ALBANY, Ga. -- The Georgia Meth Project as well as local law enforcement, physicians, substance abuse professionals and even a coroner are expected to come together to discuss the dangers associated with what officials consider to be the most addictive drug out there.
On Wednesday, from 6 p.m.-7:30 p.m., there will be a community forum -- catered primarily to area teens -- at Phoebe Northwest on Dawson Road intended to discuss the dangers of methamphetamine use.
Officials say the purpose of the event is to not only encourage conversations on the topic, but to establish a Georgia Meth Project presence in Albany.
"Our interest is to get the message out all over the state," said Latrina Patrick, program manager for Georgia Meth Project. "We have identified gaps in the state (in which we have not been), and Southwest Georgia is one of those areas.
"The first thing we did was reach out to Phoebe Putney Memorial Hospital to find out how we can do something. We decided that a community forum would be the best way to (establish a connection with the community)."
The forum is free and open to the public. While the message is geared toward youth, officials ask that children under age 12 not attend because the Georgia Meth Project is showing a new wave of its graphic commercials at the event.
As officials have pointed out before, meth can be more of a problem than people realize. In December, there were two meth lab busts in the area within three days. One was in a shed in Lee County, while the other was a mobile lab found during a traffic stop in Albany.
"It's an issue that is affecting us directly and indirectly, and it is costing the state $1.3 billion a year," Patrick said.
Darrell Sabbs, community benefits coordinator at Phoebe, said the hospital was influenced to get on board from a prevention standpoint.

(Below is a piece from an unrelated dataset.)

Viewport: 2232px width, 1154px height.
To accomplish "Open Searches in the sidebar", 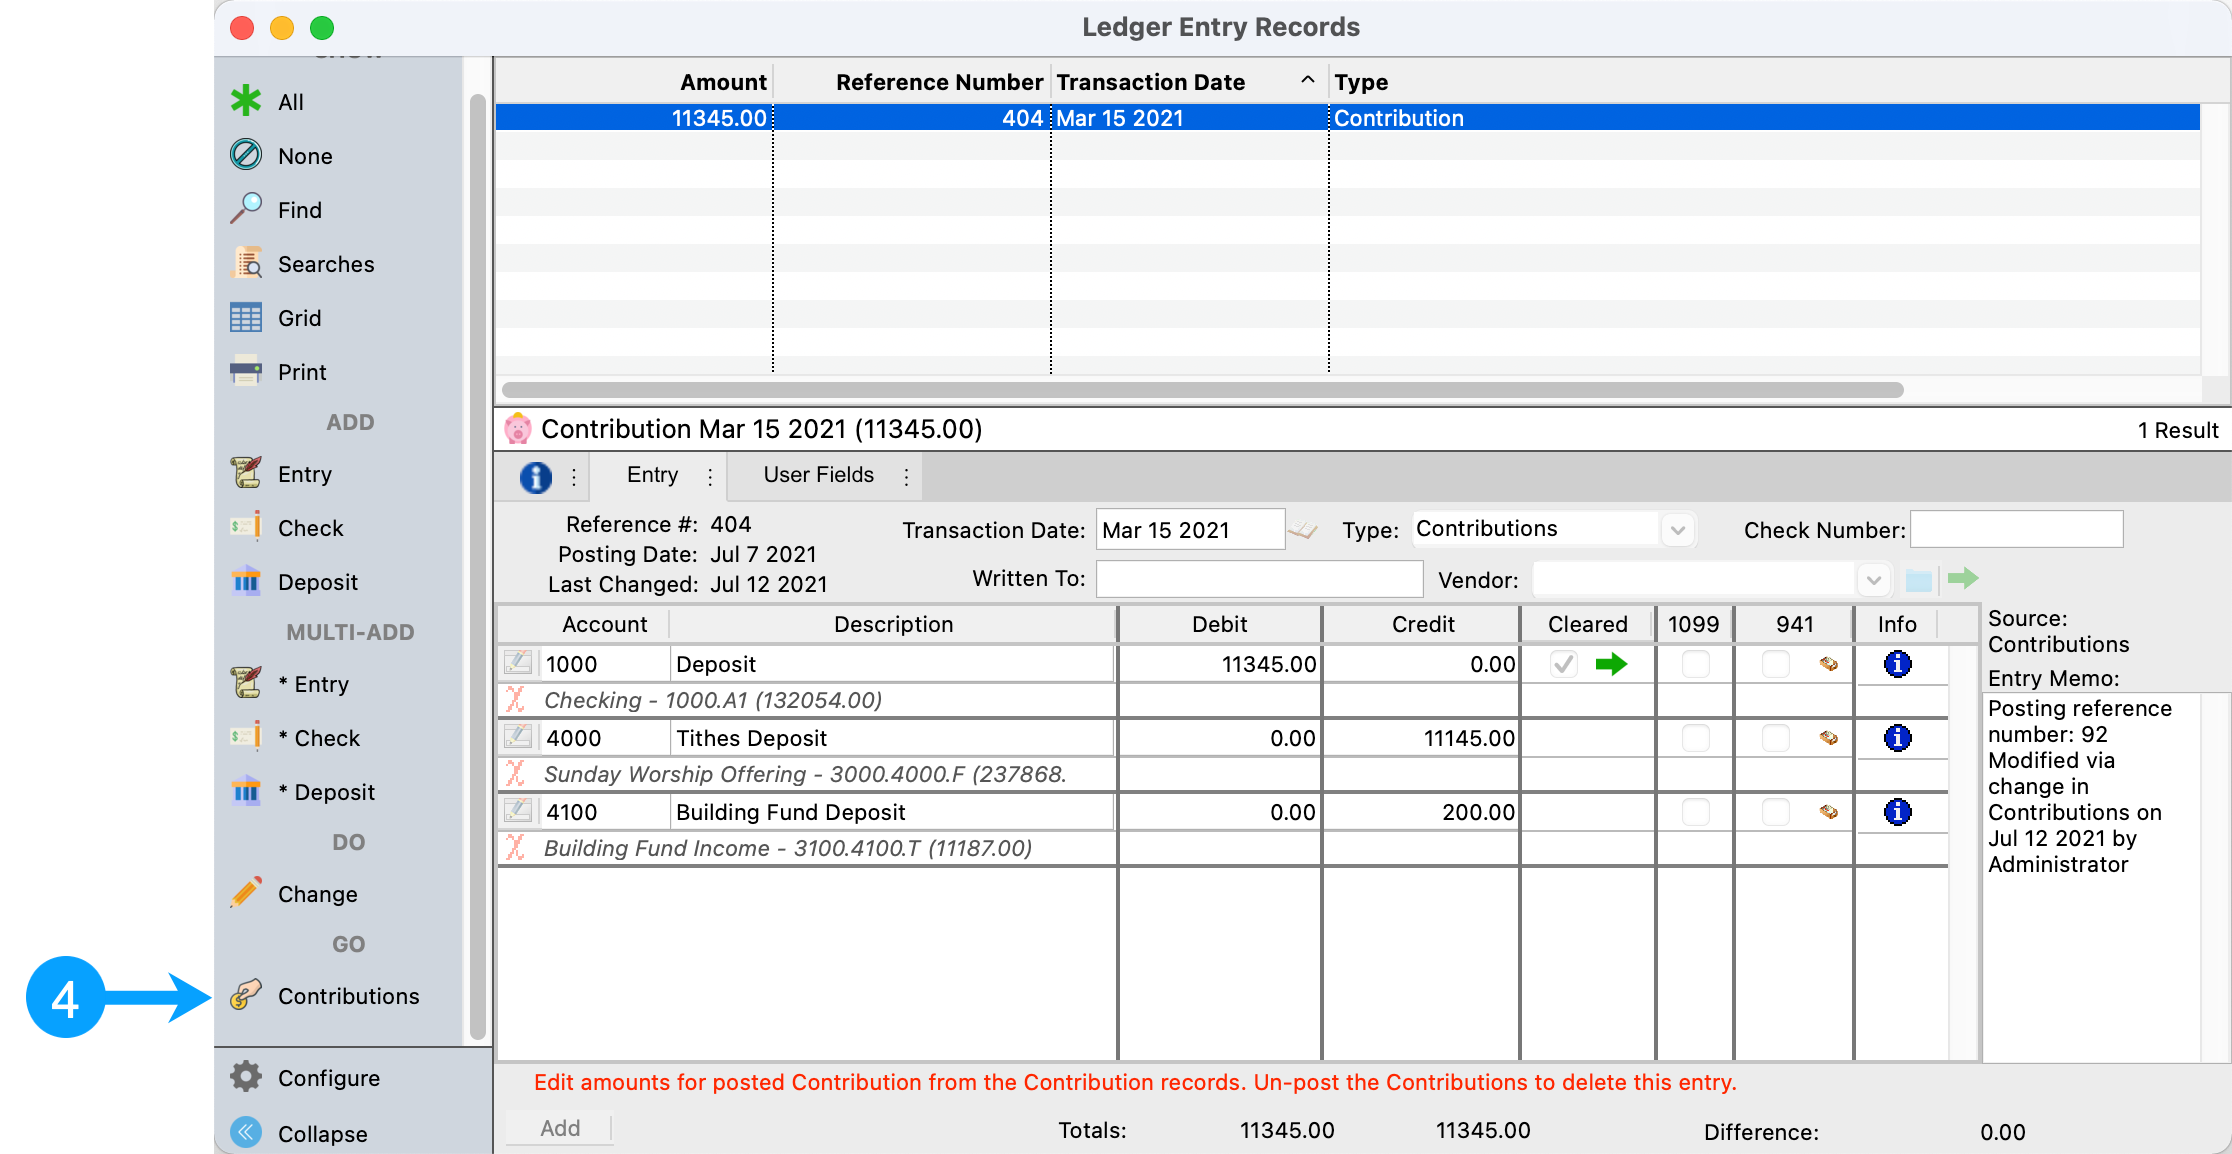I will 325,264.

"We see it on the end of how it affects emergency rooms, neighborhoods and families," he said. "It is a very dangerous drug. There is an influx in the ER to where we are just getting to learn how to handle it.
"It is so important to get ahead of this issue, and we are told young people are the newest customers."

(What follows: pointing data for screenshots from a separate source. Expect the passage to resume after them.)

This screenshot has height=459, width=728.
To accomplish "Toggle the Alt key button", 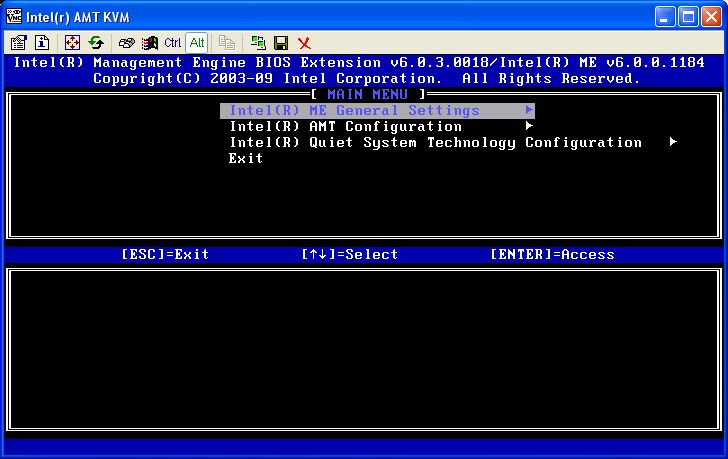I will [x=197, y=42].
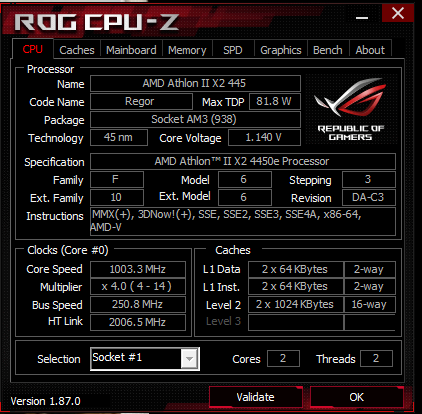Screen dimensions: 422x414
Task: Click the Validate button
Action: (x=256, y=397)
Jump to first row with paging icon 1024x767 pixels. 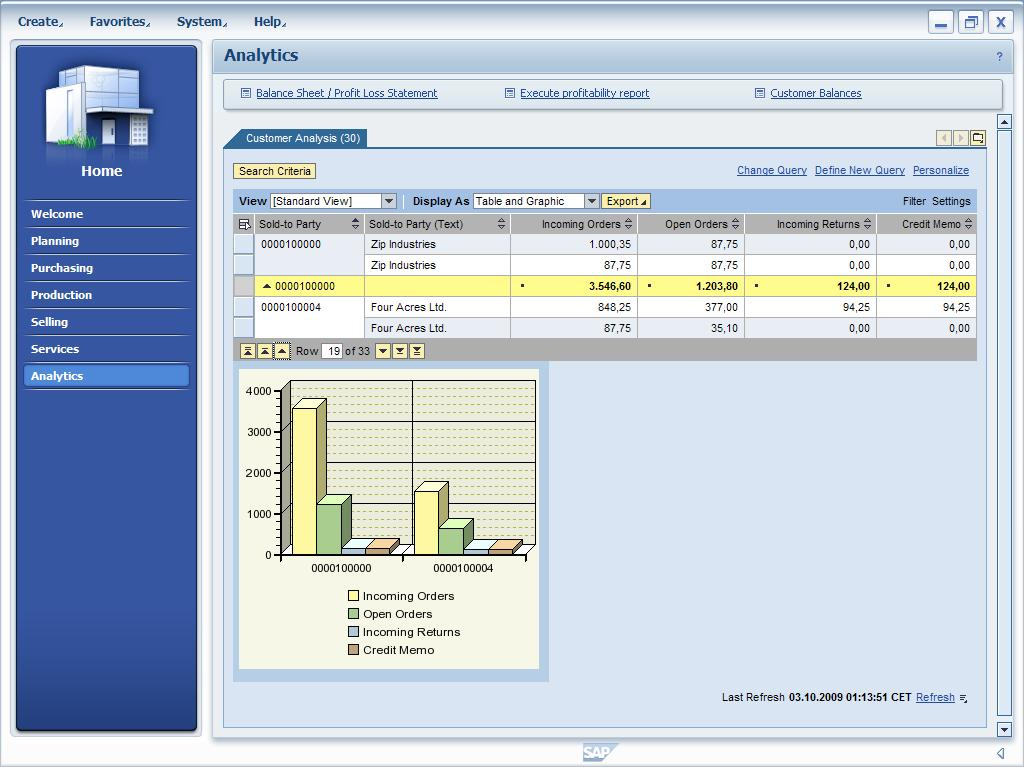(247, 351)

Patrick said that attitudes toward meth usage is the primary thing the organization is looking at. In 2010, surveys showed that 35 percent of teens in Georgia saw little to no risk associated with using meth.

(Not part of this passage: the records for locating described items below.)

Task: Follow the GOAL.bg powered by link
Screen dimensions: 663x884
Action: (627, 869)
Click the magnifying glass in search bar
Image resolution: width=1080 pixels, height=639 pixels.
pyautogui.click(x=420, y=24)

"Some even thought there was an added benefit to using it," she said.
By the next year, that number had dipped to 28 percent.
At the forum, parents should be able to get an idea of what the signs of meth use are. As a community, the overall goal is to get ahead of the drug, officials say.
"You use this one time and you are gone. You are a slave to the drug," Saabs said.
To this effect, the Georgia Meth Project's slogan is "Not Even Once."
The forum, Patrick said, is just the first step the organization plans to take in battling the problem in Albany.
"We want to walk away from the forum with the next step," she said. "We want to go into health classes.
"We just want to make a difference here. What works in Futon County might not work here, and we won't be successful if the community does not buy into it."
There are other communities in the state the organization is hoping to hit next. Among them are Macon and Augusta, Patrick said.